WMI Filtering is a vast topic, which is beyond the scope of this article and requires dedicated discussion.

Item Level Targeting

Using Security Filtering and WMI Filtering, we can configure whether an entire GPO would be applied or not applied on a specific target.

But what if we want part of the GPO to apply, and part of the same GPO not to apply to specific target? 

In such case, we need to use Item Level Targeting. 

Please note that Item Level Target is a feature of Group Policy Preference, which is present in both User Configuration and Computer Configuration. Each policy within preferences can be configured for Item Level Targeting.

In the above picture, we can see a classic deployment of Item Level Filtering. We have a GPO which has multiple policies. Out of all policies, we want that the “Drive Maps” policy would only be applied to a limited set of users who meet both the below two criteria’s:

  • They are member of “AWSS3Users” AD group.
  • They login from “Kolkata” AD Site.

So we have used Item Level Targeting to accomplish this.

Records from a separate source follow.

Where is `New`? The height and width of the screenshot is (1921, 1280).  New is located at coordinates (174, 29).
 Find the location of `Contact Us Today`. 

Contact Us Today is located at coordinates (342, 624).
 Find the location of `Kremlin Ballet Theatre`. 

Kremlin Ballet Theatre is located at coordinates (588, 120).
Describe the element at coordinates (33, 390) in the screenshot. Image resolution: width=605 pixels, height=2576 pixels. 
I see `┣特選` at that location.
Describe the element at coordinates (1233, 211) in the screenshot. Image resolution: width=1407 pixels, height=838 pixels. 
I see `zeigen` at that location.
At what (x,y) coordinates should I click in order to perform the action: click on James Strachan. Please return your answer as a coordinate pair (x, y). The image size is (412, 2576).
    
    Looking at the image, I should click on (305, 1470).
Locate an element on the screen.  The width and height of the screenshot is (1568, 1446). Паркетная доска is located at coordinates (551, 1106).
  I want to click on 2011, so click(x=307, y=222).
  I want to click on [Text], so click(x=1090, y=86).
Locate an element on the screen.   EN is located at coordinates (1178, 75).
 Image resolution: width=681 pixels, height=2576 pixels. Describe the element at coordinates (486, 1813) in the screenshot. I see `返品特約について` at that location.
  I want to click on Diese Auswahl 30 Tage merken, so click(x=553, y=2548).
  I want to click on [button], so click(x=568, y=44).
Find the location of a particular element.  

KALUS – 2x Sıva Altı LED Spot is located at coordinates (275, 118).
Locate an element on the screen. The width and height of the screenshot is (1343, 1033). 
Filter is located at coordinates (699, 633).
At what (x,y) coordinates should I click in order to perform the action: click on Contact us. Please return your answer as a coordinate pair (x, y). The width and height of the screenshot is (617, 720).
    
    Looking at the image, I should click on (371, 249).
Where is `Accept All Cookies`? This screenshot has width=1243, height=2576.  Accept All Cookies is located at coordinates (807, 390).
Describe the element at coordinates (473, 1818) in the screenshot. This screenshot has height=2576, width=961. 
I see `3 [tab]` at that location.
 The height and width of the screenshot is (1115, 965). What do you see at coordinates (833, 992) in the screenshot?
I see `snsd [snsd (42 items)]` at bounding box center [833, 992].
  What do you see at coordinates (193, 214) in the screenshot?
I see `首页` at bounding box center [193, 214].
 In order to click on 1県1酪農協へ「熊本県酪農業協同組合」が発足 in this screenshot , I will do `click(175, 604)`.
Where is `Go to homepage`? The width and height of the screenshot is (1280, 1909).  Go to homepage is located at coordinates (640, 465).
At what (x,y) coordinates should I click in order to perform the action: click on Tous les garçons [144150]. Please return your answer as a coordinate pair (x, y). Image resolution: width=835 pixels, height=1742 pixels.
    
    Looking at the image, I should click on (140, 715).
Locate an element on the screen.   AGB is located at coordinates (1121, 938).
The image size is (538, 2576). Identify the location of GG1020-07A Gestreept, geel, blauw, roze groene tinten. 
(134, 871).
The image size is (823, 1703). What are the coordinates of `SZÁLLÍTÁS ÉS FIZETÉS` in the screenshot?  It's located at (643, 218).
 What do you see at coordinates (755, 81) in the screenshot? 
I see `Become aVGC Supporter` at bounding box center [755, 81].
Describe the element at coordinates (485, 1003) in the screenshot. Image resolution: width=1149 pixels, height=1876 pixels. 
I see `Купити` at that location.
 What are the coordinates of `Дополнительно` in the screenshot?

Putting Everything Together

What if we are using Security Filtering, WMI Filtering and Item Level Targeting on the same GPO? What would be the end result? 

A generic order of Group Policy Processing is as follows:

  1. Policies are loaded as per the hierarchy (LSDOU).
  2. GPO Scope is checked. WMI Filtering is checked. 
  3. Security Filtering is checked.
  4. Item Level Targeting is checked.

However, there are other factors like Block Inheritance, Enforcement and conflict with other policies. So this can be a real complex scenario, and the best solution is to plan it well and test it before implementation. Even after successful testing, it should be deployed in a phased manner in production to minimize the impact.